Jerry lanceboyle at qwest.net
Mon Mar 1 23:38:04 CET 2010


On Mar 1, 2010, at 2:32 PM, ik wrote:

>
> http://ik.homelinux.org/
>
>
> On Mon, Mar 1, 2010 at 23:20, Jerry <lanceboyle at qwest.net> wrote:
> Don't compare floating points. Ever. Now you see why.
>
> So if I need for example to compare currency or something that is  
> floating point, how do I do that ?
>
>
> Also, don't write loops that calculate a floating point number which  
> is then tested for equality to exit the loop. Also, it is a bad idea  
> to test for > or < for exiting unless you know in advance an  
> accidental equality result will not yield surprising results.
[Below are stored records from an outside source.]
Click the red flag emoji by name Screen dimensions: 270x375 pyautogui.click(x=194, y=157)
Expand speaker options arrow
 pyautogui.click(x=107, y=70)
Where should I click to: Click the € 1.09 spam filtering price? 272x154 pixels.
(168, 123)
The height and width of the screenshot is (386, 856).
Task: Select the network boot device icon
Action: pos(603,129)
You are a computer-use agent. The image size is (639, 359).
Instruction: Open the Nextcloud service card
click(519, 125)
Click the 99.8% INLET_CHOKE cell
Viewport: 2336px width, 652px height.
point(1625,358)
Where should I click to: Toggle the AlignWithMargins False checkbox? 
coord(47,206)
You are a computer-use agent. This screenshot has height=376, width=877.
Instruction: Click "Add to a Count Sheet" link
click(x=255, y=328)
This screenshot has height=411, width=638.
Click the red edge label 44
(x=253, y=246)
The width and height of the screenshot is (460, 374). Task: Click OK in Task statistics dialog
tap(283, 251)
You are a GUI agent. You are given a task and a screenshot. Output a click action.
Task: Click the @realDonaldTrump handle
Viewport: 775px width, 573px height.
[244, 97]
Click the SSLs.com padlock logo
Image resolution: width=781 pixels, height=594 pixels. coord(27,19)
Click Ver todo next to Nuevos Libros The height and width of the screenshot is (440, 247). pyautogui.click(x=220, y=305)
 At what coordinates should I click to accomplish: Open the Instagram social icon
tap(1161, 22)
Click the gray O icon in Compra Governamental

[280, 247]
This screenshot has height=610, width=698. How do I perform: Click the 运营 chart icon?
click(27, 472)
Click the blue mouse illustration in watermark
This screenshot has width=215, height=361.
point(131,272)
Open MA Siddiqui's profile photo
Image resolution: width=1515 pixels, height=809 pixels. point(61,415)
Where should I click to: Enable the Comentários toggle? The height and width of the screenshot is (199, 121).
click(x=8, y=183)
In  
> other other words, don't do that (test for > or <) either.
>
> As I understand, there is an old way to calculate floating point  
> that is very popular and newer ways for that.
> The old way uses binary calculation and the newer I do not  
> understand them :)

The older way that you are thinking of might be binary coded decimal,  
BCD, in which each decimal digit is represented by its own bit string,  
usually four bits, to represent the digits 0–9. It is rarely used any  
more. I'm not sure but maybe Hewlett-Packard calculators use BCD. (HP  
calculators are known for their excellent numerical accuracy. The  
academic who did a lot of their work was also involved in the IEEE 754  
standard, I think.)

The newer way that you are thinking of is probably IEEE 754 floating  
point which is implemented widely on modern microprocessors. Its whole  
numbers (1.0, 2.0, etc.) are supposedly exact equivalents to integer  
counterparts up to a very large number, but you had _really_ better  
know what you are doing if you depend on that for comparisons. And  
expect portability problems when moving to non-IEEE 754 platforms.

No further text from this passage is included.